#### What this task involves
Reproduce as a numbered list the lines of the records starting at the line that contains "Task: Click New File icon in Explorer header" and ending at the line that contains "(x=1336, y=20)", both included, omitting any blank lines.

#### Records
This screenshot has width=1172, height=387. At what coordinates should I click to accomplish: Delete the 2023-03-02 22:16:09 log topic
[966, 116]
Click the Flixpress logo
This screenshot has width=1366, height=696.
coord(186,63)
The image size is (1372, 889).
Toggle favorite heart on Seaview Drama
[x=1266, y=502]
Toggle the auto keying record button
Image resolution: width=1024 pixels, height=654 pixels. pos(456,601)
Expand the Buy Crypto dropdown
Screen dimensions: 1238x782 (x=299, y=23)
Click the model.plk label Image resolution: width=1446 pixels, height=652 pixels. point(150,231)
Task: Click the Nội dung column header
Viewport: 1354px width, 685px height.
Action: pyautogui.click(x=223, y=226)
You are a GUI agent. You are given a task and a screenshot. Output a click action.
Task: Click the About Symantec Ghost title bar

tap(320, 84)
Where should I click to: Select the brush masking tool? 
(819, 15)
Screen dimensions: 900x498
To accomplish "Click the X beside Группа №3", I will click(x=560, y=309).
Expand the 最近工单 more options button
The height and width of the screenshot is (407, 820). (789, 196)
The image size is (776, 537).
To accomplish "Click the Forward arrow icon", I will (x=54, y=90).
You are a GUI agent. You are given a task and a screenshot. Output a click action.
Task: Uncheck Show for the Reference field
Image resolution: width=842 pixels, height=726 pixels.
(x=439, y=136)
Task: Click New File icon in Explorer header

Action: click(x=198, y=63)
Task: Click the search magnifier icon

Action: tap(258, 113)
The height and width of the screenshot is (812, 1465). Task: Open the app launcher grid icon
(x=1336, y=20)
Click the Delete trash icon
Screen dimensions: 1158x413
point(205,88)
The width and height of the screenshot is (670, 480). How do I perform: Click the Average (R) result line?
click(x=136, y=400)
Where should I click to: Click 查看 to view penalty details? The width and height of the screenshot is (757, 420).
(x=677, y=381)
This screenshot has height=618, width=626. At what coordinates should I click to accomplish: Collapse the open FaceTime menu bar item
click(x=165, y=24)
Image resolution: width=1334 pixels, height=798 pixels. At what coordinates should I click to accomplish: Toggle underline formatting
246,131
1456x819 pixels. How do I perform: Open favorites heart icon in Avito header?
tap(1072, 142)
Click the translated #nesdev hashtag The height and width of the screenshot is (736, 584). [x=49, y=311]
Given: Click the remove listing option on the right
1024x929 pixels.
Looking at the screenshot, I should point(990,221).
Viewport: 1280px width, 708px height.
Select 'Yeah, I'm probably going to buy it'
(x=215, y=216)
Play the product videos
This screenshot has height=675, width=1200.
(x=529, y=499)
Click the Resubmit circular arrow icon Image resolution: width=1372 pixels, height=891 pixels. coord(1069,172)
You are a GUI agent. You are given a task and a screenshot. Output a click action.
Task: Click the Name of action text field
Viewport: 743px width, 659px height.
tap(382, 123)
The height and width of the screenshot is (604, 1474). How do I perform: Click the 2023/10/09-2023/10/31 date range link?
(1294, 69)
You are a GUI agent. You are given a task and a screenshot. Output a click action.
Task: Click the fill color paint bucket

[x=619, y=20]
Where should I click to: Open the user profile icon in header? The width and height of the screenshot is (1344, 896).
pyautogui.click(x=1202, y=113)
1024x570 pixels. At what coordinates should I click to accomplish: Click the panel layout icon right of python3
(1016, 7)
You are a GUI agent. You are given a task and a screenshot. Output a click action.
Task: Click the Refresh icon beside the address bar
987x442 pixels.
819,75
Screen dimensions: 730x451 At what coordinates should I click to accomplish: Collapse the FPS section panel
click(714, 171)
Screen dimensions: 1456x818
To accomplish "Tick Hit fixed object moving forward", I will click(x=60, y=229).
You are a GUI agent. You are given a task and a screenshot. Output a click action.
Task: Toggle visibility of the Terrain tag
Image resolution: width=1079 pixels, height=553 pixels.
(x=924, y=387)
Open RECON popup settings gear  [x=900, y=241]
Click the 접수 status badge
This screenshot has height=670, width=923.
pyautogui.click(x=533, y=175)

#### Full output
1. Task: Click New File icon in Explorer header
2. Action: click(x=198, y=63)
3. Task: Click the search magnifier icon
4. Action: tap(258, 113)
5. The height and width of the screenshot is (812, 1465). Task: Open the app launcher grid icon
6. (x=1336, y=20)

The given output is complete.